DATA SUPPLIED:
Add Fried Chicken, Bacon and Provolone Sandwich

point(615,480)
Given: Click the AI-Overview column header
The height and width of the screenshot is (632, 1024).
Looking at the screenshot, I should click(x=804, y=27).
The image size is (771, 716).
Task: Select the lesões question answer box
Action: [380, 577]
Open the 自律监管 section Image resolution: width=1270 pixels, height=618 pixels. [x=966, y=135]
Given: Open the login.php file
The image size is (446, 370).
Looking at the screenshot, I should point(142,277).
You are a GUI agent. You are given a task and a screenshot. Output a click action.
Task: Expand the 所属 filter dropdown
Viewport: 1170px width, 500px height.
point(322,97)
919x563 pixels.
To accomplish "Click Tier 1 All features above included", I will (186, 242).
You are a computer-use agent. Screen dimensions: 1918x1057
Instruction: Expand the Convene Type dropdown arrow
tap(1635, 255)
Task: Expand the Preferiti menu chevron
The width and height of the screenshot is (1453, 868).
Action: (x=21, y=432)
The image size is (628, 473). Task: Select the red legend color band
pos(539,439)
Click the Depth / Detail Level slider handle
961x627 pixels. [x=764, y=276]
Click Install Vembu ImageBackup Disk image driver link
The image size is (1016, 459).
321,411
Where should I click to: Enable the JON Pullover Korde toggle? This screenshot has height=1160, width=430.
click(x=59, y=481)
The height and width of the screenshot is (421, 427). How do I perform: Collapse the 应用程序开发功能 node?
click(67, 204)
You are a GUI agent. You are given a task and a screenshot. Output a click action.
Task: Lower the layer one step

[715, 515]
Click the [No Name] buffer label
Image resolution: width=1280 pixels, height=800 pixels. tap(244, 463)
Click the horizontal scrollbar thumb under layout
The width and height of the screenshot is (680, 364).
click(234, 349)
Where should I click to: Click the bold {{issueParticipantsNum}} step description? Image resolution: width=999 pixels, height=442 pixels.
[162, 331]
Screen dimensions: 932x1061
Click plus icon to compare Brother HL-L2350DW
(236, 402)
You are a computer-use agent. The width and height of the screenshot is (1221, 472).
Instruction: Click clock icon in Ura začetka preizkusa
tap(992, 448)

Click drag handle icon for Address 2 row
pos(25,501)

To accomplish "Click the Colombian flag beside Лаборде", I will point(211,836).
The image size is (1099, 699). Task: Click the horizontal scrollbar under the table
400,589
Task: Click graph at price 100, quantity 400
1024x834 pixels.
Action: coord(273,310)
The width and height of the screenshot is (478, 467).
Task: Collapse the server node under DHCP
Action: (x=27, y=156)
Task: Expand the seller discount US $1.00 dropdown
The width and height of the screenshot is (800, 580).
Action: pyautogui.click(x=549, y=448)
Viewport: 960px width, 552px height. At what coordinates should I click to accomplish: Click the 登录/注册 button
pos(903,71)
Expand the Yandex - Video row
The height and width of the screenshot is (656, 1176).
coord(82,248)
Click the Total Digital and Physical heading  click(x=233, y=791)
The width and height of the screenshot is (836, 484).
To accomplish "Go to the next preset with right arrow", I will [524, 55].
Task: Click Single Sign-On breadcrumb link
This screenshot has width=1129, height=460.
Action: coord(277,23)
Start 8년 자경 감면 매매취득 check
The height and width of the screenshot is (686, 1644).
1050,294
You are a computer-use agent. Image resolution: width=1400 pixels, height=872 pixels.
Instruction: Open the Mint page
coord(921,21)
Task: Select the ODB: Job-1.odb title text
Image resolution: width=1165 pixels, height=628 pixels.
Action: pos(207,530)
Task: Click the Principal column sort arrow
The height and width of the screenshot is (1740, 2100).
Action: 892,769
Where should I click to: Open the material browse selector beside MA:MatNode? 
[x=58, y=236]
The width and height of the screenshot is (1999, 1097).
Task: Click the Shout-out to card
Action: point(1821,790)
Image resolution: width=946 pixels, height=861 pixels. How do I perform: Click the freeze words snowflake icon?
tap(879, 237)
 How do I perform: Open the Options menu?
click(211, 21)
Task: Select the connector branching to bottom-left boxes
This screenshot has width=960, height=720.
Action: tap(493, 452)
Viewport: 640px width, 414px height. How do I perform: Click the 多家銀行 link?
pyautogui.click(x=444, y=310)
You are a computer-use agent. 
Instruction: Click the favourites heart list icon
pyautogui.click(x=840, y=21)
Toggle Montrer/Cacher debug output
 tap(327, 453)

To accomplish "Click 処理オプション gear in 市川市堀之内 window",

TASK ITEM: Which lines in the records above contain the word "computer"? Copy each one.

OUTPUT:
You are a computer-use agent. Screen dimensions: 1918x1057
You are a computer-use agent. The width and height of the screenshot is (1221, 472).
You are a computer-use agent. Image resolution: width=1400 pixels, height=872 pixels.
You are a computer-use agent. 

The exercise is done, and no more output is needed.